Input data Block Start

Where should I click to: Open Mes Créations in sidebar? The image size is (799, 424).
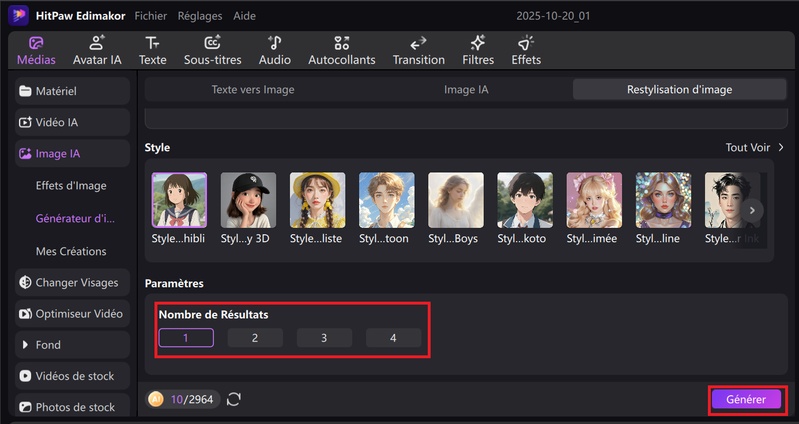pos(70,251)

Input data Block End
Input data Block Start

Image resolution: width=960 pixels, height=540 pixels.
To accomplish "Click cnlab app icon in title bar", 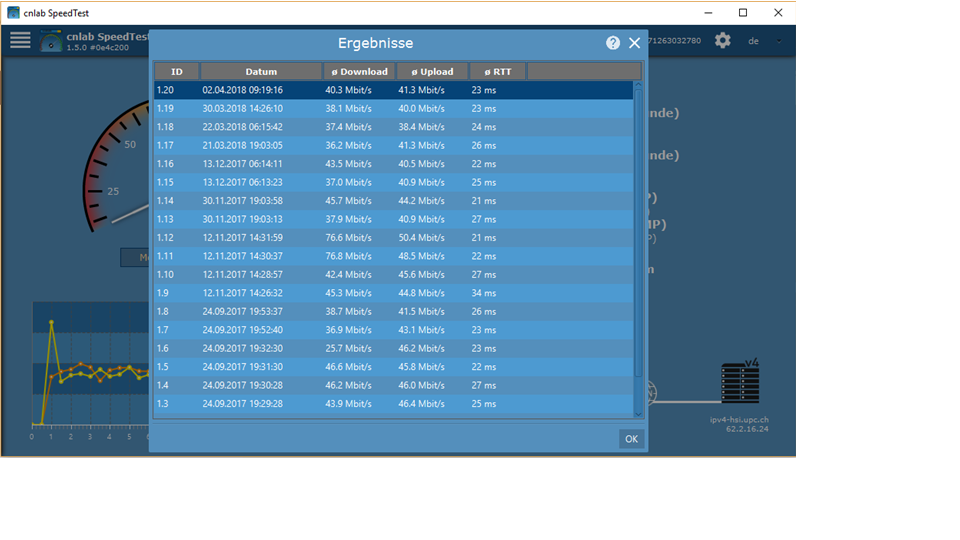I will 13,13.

Input data Block End
Input data Block Start

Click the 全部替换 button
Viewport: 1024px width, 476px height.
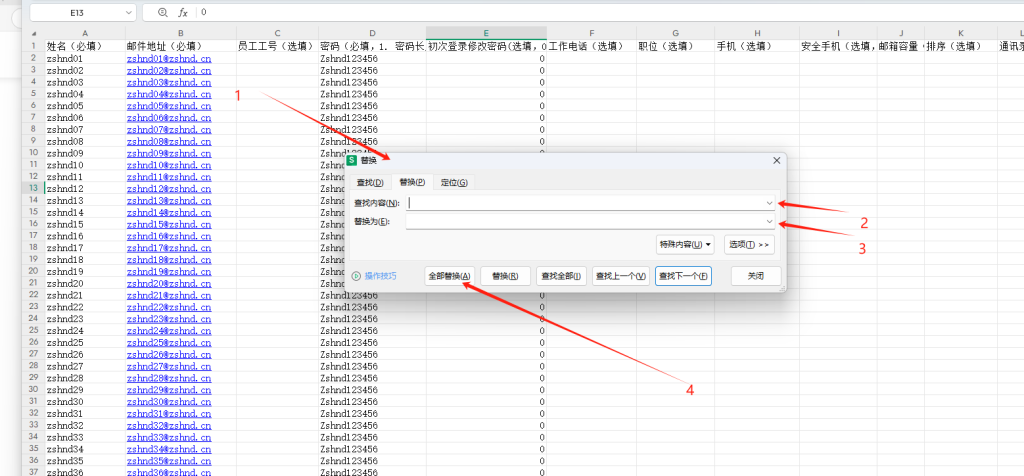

Input data Block End

## The problem
Check each line of the entries above for the word "width". List the ones that have it.

## Task result
Image resolution: width=960 pixels, height=540 pixels.
Viewport: 1024px width, 476px height.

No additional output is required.